(Prompt): Put every one of the lines below into a Markdown table with two columns, Row and Line. Number each row and leave out blank lines.

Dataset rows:
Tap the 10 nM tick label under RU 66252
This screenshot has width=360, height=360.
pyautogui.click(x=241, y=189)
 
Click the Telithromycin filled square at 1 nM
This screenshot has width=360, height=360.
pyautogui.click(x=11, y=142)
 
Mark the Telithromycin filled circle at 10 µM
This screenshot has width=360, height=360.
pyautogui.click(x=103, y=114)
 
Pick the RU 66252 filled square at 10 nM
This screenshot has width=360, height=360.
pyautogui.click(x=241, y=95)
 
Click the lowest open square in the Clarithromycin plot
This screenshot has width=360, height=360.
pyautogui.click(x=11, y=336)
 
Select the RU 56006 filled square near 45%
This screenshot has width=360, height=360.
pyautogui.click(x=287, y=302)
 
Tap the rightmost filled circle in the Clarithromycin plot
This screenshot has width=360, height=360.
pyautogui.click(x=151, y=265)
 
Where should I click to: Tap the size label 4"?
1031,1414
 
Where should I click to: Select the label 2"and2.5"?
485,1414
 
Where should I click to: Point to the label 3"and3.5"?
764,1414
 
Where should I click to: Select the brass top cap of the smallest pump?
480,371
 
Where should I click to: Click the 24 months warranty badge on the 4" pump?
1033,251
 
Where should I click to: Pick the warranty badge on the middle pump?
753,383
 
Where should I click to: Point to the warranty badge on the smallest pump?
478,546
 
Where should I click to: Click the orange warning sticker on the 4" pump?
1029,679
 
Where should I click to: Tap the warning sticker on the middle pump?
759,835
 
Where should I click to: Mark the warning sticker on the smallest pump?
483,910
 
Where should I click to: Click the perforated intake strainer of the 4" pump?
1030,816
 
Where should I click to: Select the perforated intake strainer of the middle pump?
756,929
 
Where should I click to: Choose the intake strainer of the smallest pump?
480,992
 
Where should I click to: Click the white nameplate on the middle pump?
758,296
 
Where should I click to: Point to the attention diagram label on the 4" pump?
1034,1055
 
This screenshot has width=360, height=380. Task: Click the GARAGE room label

(Solution):
| Row | Line |
|---|---|
| 1 | Tap the 10 nM tick label under RU 66252 |
| 2 | This screenshot has width=360, height=360. |
| 3 | pyautogui.click(x=241, y=189) |
| 4 | Click the Telithromycin filled square at 1 nM |
| 5 | This screenshot has width=360, height=360. |
| 6 | pyautogui.click(x=11, y=142) |
| 7 | Mark the Telithromycin filled circle at 10 µM |
| 8 | This screenshot has width=360, height=360. |
| 9 | pyautogui.click(x=103, y=114) |
| 10 | Pick the RU 66252 filled square at 10 nM |
| 11 | This screenshot has width=360, height=360. |
| 12 | pyautogui.click(x=241, y=95) |
| 13 | Click the lowest open square in the Clarithromycin plot |
| 14 | This screenshot has width=360, height=360. |
| 15 | pyautogui.click(x=11, y=336) |
| 16 | Select the RU 56006 filled square near 45% |
| 17 | This screenshot has width=360, height=360. |
| 18 | pyautogui.click(x=287, y=302) |
| 19 | Tap the rightmost filled circle in the Clarithromycin plot |
| 20 | This screenshot has width=360, height=360. |
| 21 | pyautogui.click(x=151, y=265) |
| 22 | Where should I click to: Tap the size label 4"? |
| 23 | 1031,1414 |
| 24 | Where should I click to: Select the label 2"and2.5"? |
| 25 | 485,1414 |
| 26 | Where should I click to: Point to the label 3"and3.5"? |
| 27 | 764,1414 |
| 28 | Where should I click to: Select the brass top cap of the smallest pump? |
| 29 | 480,371 |
| 30 | Where should I click to: Click the 24 months warranty badge on the 4" pump? |
| 31 | 1033,251 |
| 32 | Where should I click to: Pick the warranty badge on the middle pump? |
| 33 | 753,383 |
| 34 | Where should I click to: Point to the warranty badge on the smallest pump? |
| 35 | 478,546 |
| 36 | Where should I click to: Click the orange warning sticker on the 4" pump? |
| 37 | 1029,679 |
| 38 | Where should I click to: Tap the warning sticker on the middle pump? |
| 39 | 759,835 |
| 40 | Where should I click to: Mark the warning sticker on the smallest pump? |
| 41 | 483,910 |
| 42 | Where should I click to: Click the perforated intake strainer of the 4" pump? |
| 43 | 1030,816 |
| 44 | Where should I click to: Select the perforated intake strainer of the middle pump? |
| 45 | 756,929 |
| 46 | Where should I click to: Choose the intake strainer of the smallest pump? |
| 47 | 480,992 |
| 48 | Where should I click to: Click the white nameplate on the middle pump? |
| 49 | 758,296 |
| 50 | Where should I click to: Point to the attention diagram label on the 4" pump? |
| 51 | 1034,1055 |
| 52 | This screenshot has width=360, height=380. Task: Click the GARAGE room label |